Our eternal descendants, if we have them, will look back on us as philosophical heros. They will marvel at our courage to keep trying in the face of individual death. The upbeat version of history will record how we came to realize both the fact of evolution and the nature of evolution by natural selection — how we saw all of life as a powerful ship in a sea of icebergs — and how we collectively shouted “Steer this thing!” just in the nick of time … even though we knew that only the best information in our genes and our most worthwhile thoughts would be passengers in their safer seas.

So much for upbeat history. It serves its purpose. Our descendants will need courage to face more than tabloid-generated dilemmas, and they will be emboldened when they hold up an idealized picture of us. But you and I need to get down and dirty if we are ever going to be held aloft. We need to take a hard look at what has really kept us going … before it becomes a ticket to nowhere…

Heaven

Whether it’s streets of gold or a cushion of cloud, reincarnation as a higher being or etherial bliss beyond imagination, if we multiply how good something would be by the probability of actually obtaining it, we get an estimate of expected gain. Heaven would be infinitely good, by arbitrary definition, but anything times zero is zero. Accomplishing existence will require a better foundation than remembering how enthralled we were by a magic trick before we found out how it works.

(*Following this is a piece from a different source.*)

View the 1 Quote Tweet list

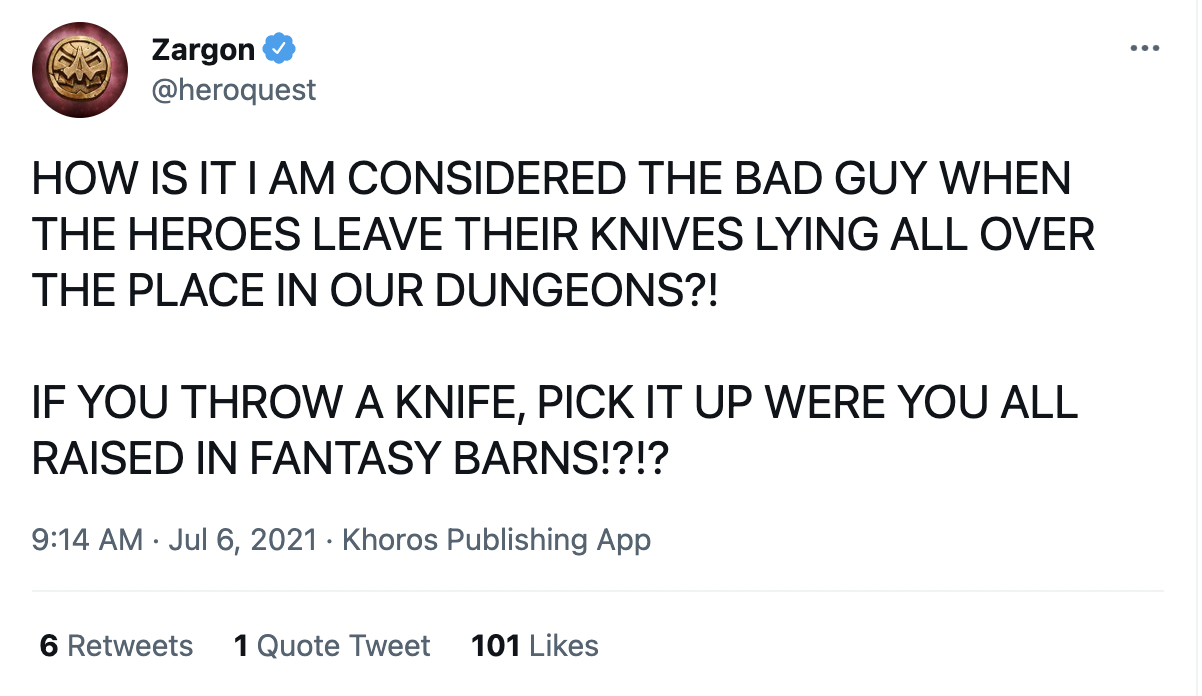tap(332, 645)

Put differently, we can no longer afford to spend philosophical capital and the time, energy and resources which follow, on a zero-gain prospect. Illusions can move real mountains, but exillusions are feckless reminders of our propensity to folly. The degree to which we continue to assign a non-zero probability to heaven is the amount by which we diminish our chance of having consequences forever. Ironically, visions of heavens have helped take us to the point of realizing where we need to go, but if we do not shed them, they will keep us from getting there.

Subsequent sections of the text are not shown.